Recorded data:
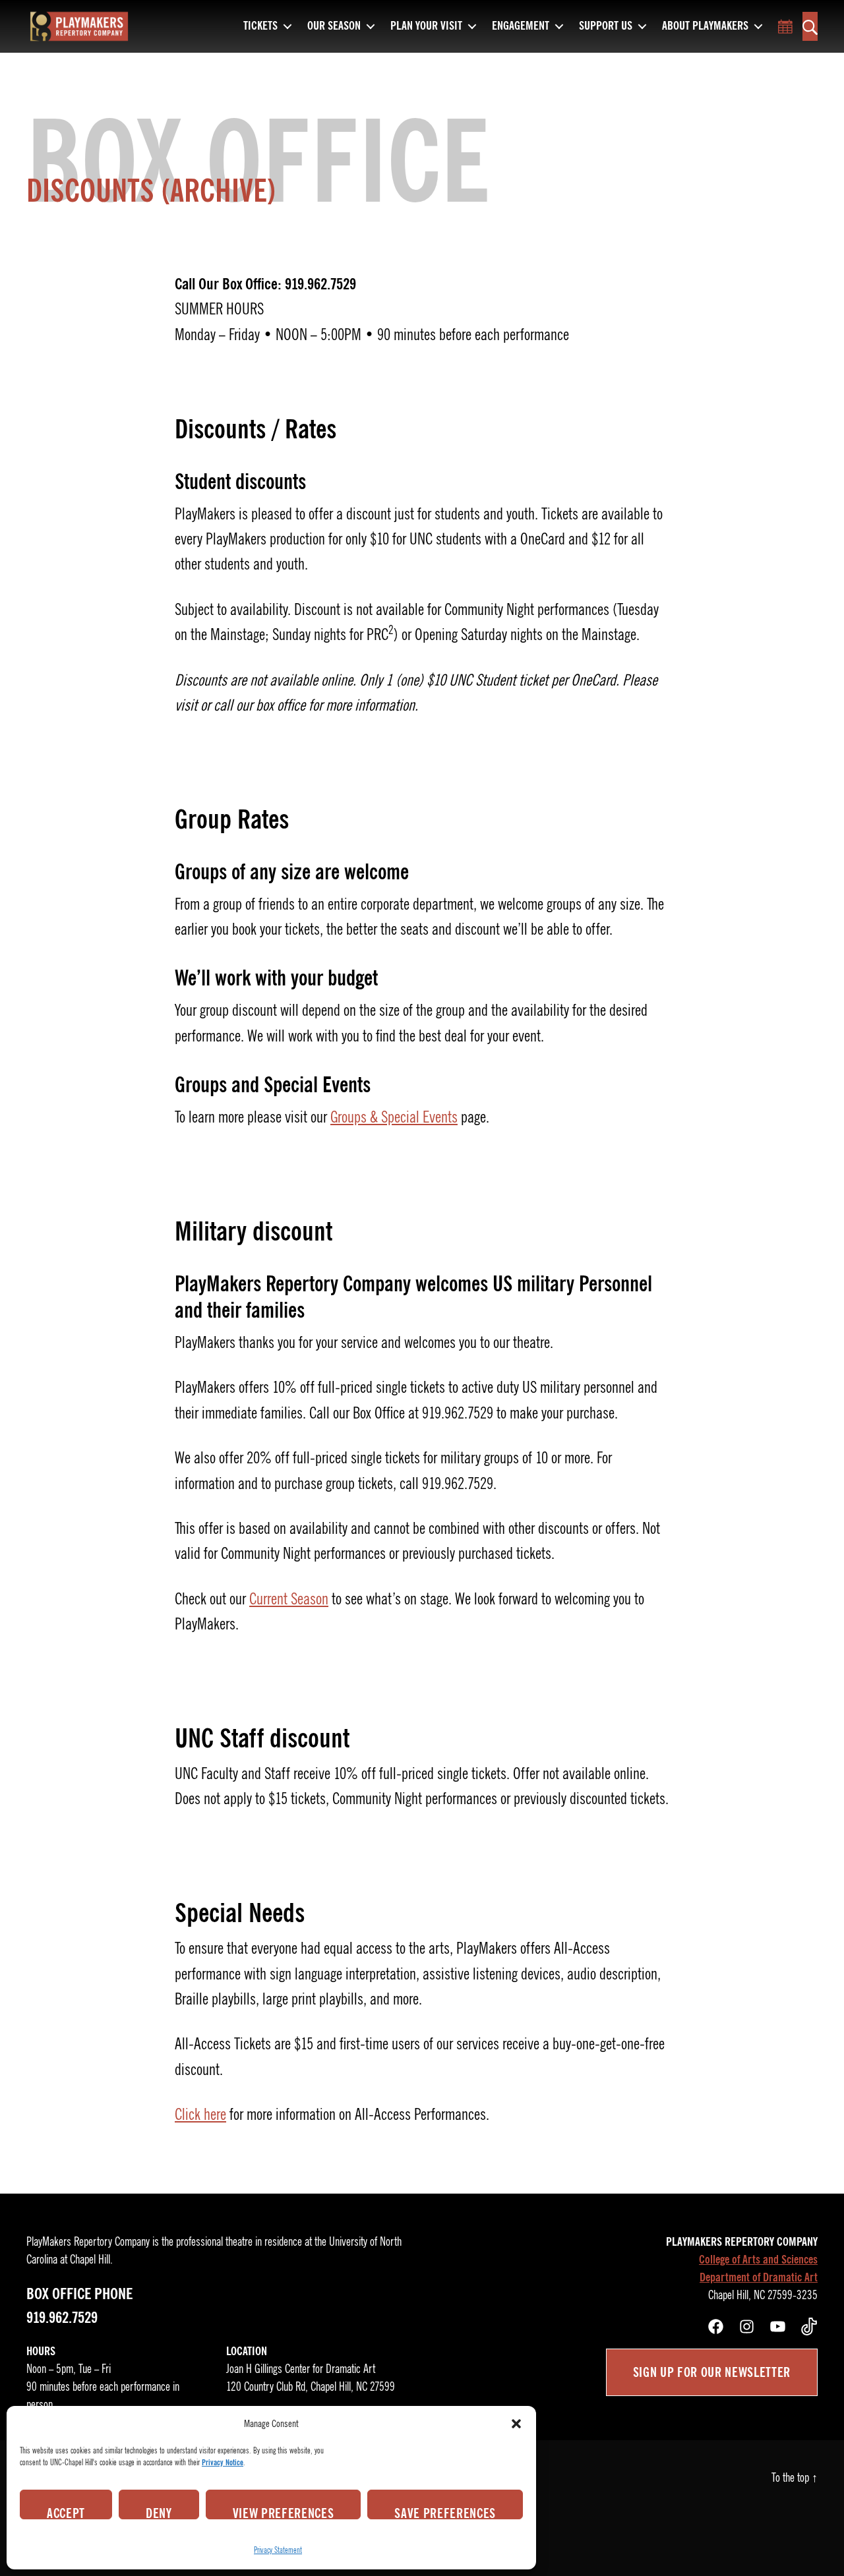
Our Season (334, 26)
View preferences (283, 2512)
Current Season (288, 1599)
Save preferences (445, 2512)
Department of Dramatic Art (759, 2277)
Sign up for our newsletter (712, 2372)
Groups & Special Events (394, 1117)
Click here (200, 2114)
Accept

→ **Work order**
Where a line in the entries holds "preferences", copy that line.

→ **Solution to this task**
View preferences (283, 2512)
Save preferences (445, 2512)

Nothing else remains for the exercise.